* **Objective**:
Return the lines from the first one through the line with "pyautogui.click(x=23, y=203)", both ends included, copied exactly as they appear.

======== Exercise data ========

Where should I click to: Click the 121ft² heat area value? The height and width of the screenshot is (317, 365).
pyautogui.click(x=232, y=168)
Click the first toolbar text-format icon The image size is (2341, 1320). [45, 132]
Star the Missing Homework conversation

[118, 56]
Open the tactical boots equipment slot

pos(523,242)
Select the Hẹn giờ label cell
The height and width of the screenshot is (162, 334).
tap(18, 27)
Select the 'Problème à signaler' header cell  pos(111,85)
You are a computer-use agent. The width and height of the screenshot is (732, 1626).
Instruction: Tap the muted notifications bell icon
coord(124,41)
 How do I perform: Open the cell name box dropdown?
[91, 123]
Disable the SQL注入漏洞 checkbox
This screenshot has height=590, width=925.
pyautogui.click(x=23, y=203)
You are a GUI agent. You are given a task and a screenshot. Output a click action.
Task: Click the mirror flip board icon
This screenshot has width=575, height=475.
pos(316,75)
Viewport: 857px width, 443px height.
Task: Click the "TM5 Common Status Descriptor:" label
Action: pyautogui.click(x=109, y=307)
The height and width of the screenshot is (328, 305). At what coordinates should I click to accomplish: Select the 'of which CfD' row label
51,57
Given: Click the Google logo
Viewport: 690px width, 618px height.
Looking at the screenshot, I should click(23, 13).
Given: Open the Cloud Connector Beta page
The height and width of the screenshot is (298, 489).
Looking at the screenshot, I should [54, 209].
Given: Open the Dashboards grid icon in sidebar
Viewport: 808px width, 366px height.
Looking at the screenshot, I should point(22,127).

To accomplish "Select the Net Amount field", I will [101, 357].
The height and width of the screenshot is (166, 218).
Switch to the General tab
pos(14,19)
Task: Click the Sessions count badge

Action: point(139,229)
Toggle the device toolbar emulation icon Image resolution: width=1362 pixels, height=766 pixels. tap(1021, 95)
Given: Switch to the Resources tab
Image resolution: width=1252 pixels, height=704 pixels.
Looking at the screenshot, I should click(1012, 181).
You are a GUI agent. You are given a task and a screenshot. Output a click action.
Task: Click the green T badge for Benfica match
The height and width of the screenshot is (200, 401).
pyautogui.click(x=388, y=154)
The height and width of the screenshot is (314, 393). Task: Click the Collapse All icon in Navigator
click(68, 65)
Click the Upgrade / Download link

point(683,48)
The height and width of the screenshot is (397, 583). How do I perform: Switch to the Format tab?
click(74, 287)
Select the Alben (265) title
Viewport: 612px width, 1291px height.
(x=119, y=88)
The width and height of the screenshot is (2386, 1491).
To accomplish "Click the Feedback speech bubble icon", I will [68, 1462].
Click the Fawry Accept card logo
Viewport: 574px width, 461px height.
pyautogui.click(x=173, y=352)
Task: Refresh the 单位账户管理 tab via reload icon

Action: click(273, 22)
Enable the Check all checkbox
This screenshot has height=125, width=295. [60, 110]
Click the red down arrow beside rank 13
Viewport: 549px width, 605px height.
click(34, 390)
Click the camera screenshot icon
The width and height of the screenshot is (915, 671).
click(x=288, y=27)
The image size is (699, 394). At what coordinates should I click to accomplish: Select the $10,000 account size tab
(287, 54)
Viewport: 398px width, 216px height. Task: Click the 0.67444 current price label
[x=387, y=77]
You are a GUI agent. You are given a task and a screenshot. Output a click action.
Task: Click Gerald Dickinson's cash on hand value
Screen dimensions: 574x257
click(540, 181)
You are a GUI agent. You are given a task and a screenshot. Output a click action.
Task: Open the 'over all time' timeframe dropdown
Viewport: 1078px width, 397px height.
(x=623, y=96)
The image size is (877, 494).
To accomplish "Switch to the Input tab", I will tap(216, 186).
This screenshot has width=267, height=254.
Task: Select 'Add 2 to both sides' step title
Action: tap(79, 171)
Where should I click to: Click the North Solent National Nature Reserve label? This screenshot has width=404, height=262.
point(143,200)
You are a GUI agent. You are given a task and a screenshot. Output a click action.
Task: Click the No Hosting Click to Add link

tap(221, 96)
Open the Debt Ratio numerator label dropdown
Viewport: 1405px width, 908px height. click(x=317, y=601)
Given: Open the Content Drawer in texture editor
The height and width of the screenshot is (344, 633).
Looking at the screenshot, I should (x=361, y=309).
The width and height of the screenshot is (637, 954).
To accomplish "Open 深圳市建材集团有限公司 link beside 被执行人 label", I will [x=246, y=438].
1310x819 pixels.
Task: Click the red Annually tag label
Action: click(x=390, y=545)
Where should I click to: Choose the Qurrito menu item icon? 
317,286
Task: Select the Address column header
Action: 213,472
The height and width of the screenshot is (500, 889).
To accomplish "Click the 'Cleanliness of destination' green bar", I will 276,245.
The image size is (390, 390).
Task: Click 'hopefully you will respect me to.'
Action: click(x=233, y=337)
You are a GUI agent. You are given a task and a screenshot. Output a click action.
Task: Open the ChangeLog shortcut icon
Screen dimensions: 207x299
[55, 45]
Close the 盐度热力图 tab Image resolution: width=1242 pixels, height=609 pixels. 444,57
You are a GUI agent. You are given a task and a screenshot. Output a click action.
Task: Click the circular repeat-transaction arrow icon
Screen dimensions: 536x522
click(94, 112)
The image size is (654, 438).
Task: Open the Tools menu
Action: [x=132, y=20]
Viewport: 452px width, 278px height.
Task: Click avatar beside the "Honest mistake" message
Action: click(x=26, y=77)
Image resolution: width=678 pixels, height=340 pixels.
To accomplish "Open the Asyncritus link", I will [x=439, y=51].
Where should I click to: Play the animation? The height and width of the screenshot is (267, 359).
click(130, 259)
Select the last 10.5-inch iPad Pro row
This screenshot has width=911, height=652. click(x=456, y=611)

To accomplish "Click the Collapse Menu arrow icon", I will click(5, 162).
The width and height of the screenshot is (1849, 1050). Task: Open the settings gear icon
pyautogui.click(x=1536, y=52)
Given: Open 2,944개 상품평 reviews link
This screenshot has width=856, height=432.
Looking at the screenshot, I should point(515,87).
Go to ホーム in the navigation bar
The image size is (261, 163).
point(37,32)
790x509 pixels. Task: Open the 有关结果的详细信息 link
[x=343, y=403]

========

* **Output of the task**:
Where should I click to: Click the 121ft² heat area value? The height and width of the screenshot is (317, 365).
pyautogui.click(x=232, y=168)
Click the first toolbar text-format icon The image size is (2341, 1320). [45, 132]
Star the Missing Homework conversation

[118, 56]
Open the tactical boots equipment slot

pos(523,242)
Select the Hẹn giờ label cell
The height and width of the screenshot is (162, 334).
tap(18, 27)
Select the 'Problème à signaler' header cell  pos(111,85)
You are a computer-use agent. The width and height of the screenshot is (732, 1626).
Instruction: Tap the muted notifications bell icon
coord(124,41)
 How do I perform: Open the cell name box dropdown?
[91, 123]
Disable the SQL注入漏洞 checkbox
This screenshot has height=590, width=925.
pyautogui.click(x=23, y=203)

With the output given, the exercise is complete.